How a QMS supports 21 CFR Part 211 compliance
21 CFR Part 211 requires documentation at every stage of manufacturing. Batch records must be completed in real time. Deviations must be captured and investigated. Laboratory results must be stored with full traceability. Change controls must be documented, reviewed, and approved before implementation. Training records must reflect what each employee was trained on and when.
Managing this volume of documentation on paper or in disconnected spreadsheets creates the conditions for Part 211 violations. Records get lost, deviations go uninvestigated because the workflow is informal, and OOS results get handled inconsistently because there is no standard process enforced by the system.
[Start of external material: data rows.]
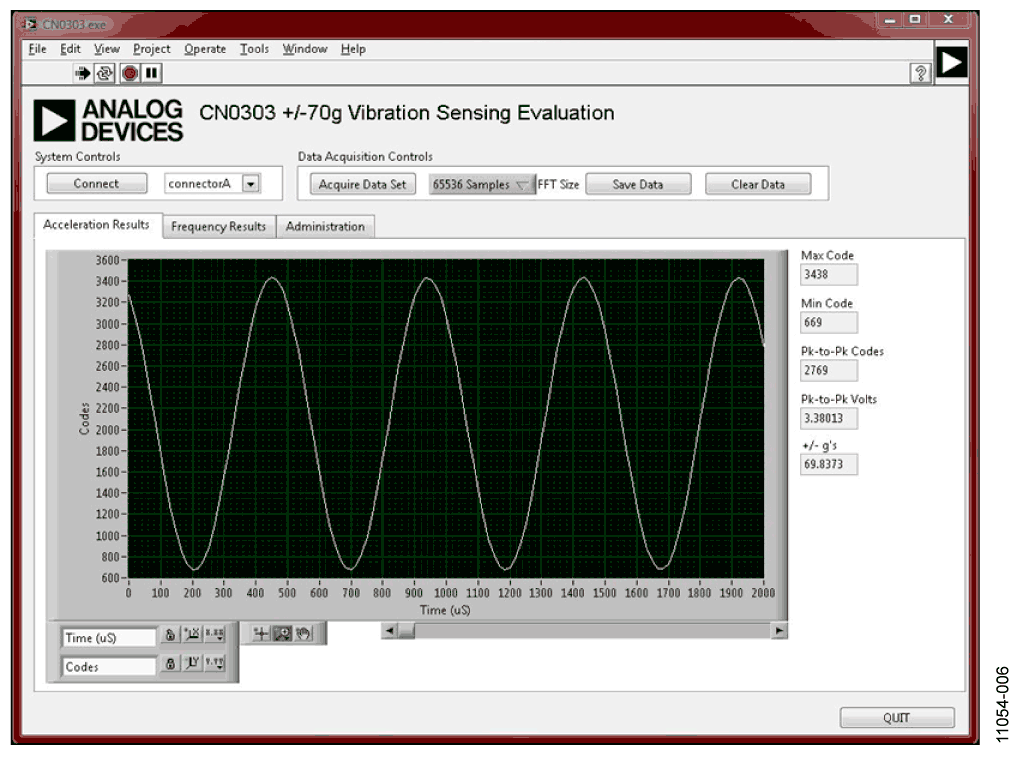Click the X-axis autoscale once button
Screen dimensions: 1024x758
pos(192,635)
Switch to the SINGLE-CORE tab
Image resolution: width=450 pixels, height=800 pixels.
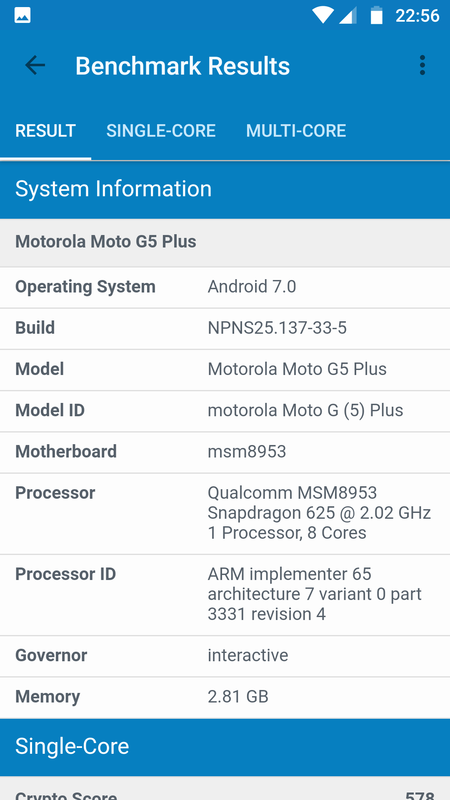(161, 131)
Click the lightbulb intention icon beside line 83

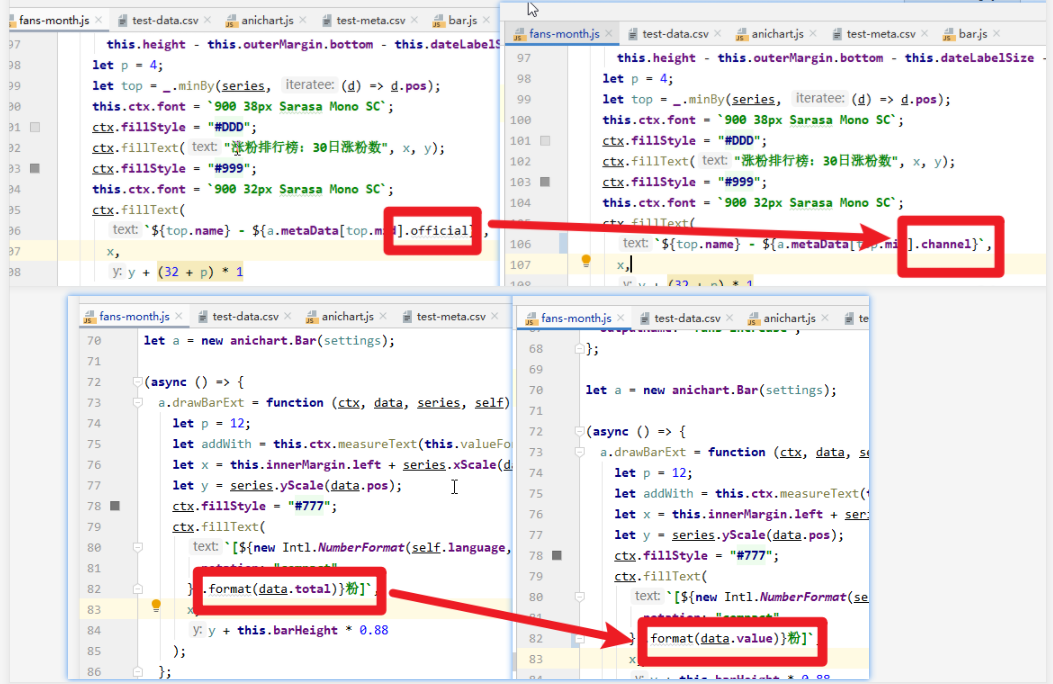point(156,603)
Cloudtheapp is a cloud-based, AI-powered QMS platform with 60+ applications designed for regulated pharmaceutical manufacturers. The platform includes dedicated modules for batch records, deviation reports, laboratory testing, audit trails, change management, and training management, all integrated in a single validated environment. FDA’s Computer System Validation guidelines are built into the platform, so every record created in Cloudtheapp meets the integrity requirements of 21 CFR Part 211 and 21 CFR Part 11.
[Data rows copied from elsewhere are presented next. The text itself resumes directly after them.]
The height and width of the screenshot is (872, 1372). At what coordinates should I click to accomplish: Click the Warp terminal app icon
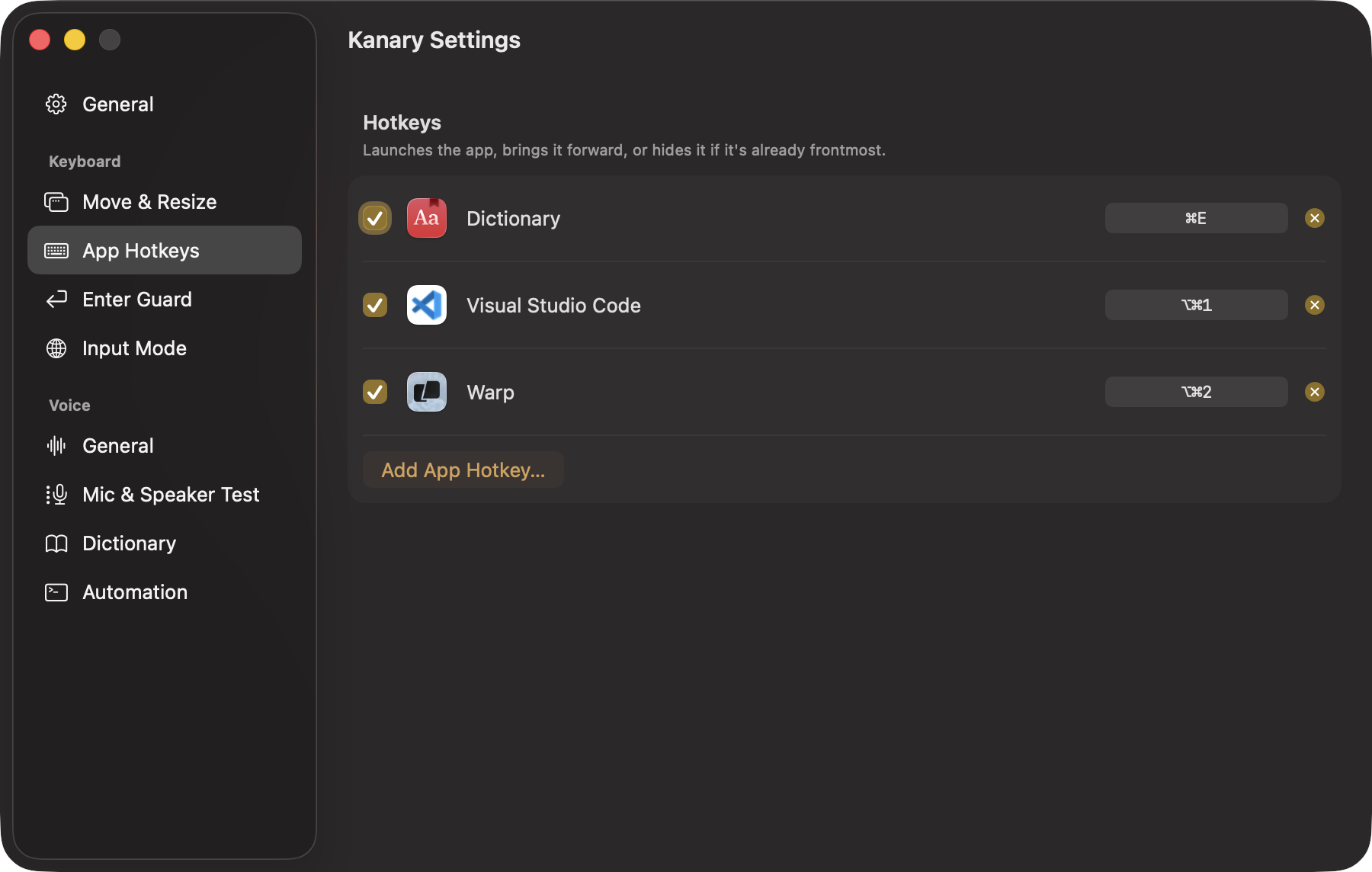(x=427, y=392)

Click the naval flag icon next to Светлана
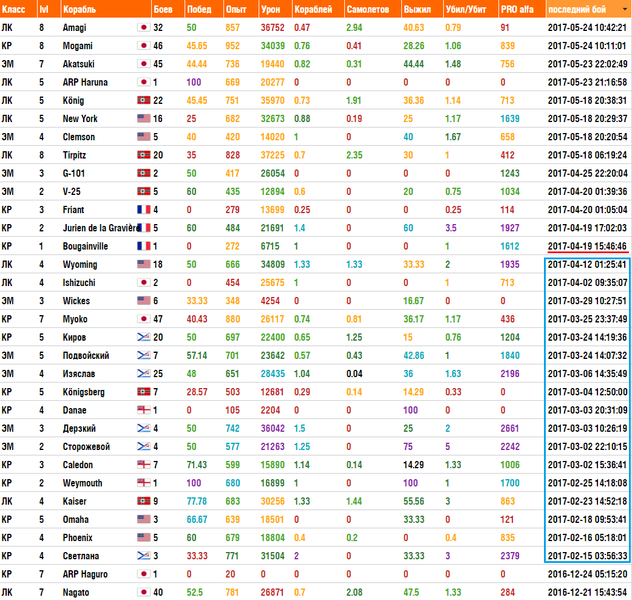point(143,556)
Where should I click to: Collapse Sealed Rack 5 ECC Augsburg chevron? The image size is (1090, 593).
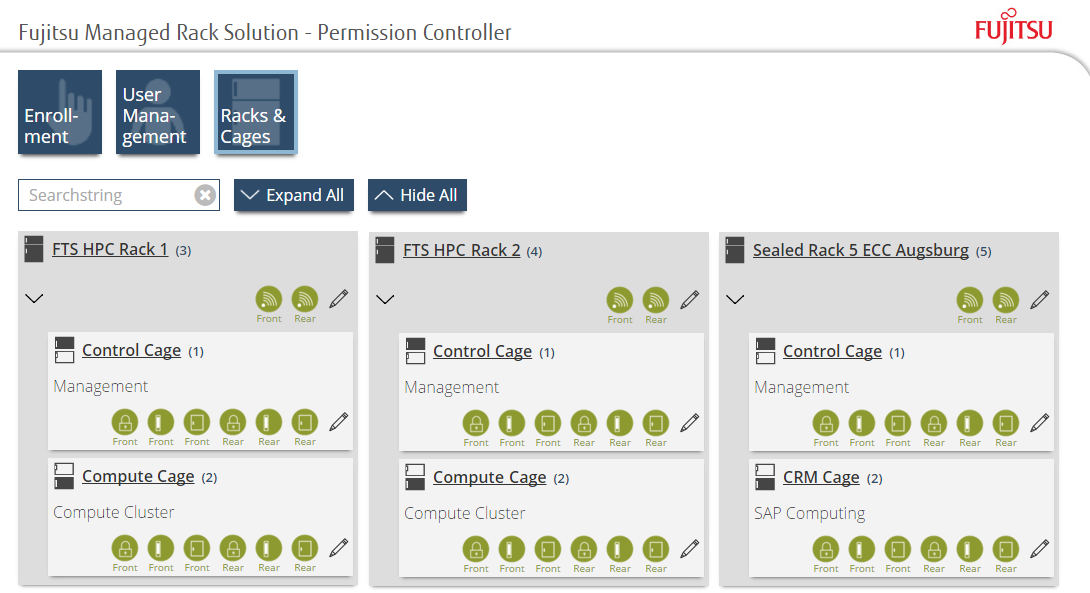point(735,300)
Quality teams using Cloudtheapp can configure batch record workflows to match their specific products and processes, set up automated deviation notifications, and run stability tracking with automated expiration alerts, without writing a line of code. When an FDA investigator walks in, every record they ask for is retrievable in seconds with a complete audit trail showing who created it, who reviewed it, and when.
To see how Cloudtheapp supports 21 CFR Part 211 compliance in a pharmaceutical manufacturing environment, schedule a demo.
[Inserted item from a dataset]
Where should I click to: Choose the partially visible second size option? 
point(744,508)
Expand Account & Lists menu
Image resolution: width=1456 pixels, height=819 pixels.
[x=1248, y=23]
How does 21 CFR Part 211 relate to other FDA regulations?
Part 211 sits within a broader framework. It applies to finished pharmaceutical products and works with Part 210 on definitions. For medical devices, the parallel regulation is 21 CFR Part 820 (the Quality System Regulation, recently updated to the QMSR). For biologics, 21 CFR Parts 600-680 apply. For combination products, both the drug and device regulations can apply simultaneously depending on the primary mode of action.
International equivalents include the EU GMP guidelines (Eudralex Volume 4), the ICH Q7 guideline for active pharmaceutical ingredients, and the ICH Q10 pharmaceutical quality system framework. Companies that manufacture for both U.S. and EU markets must satisfy both sets of requirements, which are largely harmonized but have some differences in specific areas like process analytical technology and continuous manufacturing.
What should a quality team prioritize when building Part 211 compliance?
Start with the quality unit. Part 211.22 gives the quality control unit the authority to approve or reject everything. If the quality unit lacks independence from production, or if its decisions can be overridden without documentation and review, the entire cGMP system is structurally compromised.
After the quality unit, focus on laboratory controls. Subpart I consistently generates the most serious enforcement actions because data integrity failures in the laboratory are both common and difficult to remediate once they are discovered. Build a laboratory OOS investigation procedure that is specific, followed without exception, and documented in a system that cannot be altered after the fact.
The third priority is document control and batch records. FDA investigators will pull batch records, and any blank fields, undocumented deviations, or discrepancies between the master batch record and the executed batch record become immediate observations. A validated electronic system that enforces completion of required fields and captures each entry with a timestamped electronic signature eliminates most of these findings before an inspector arrives.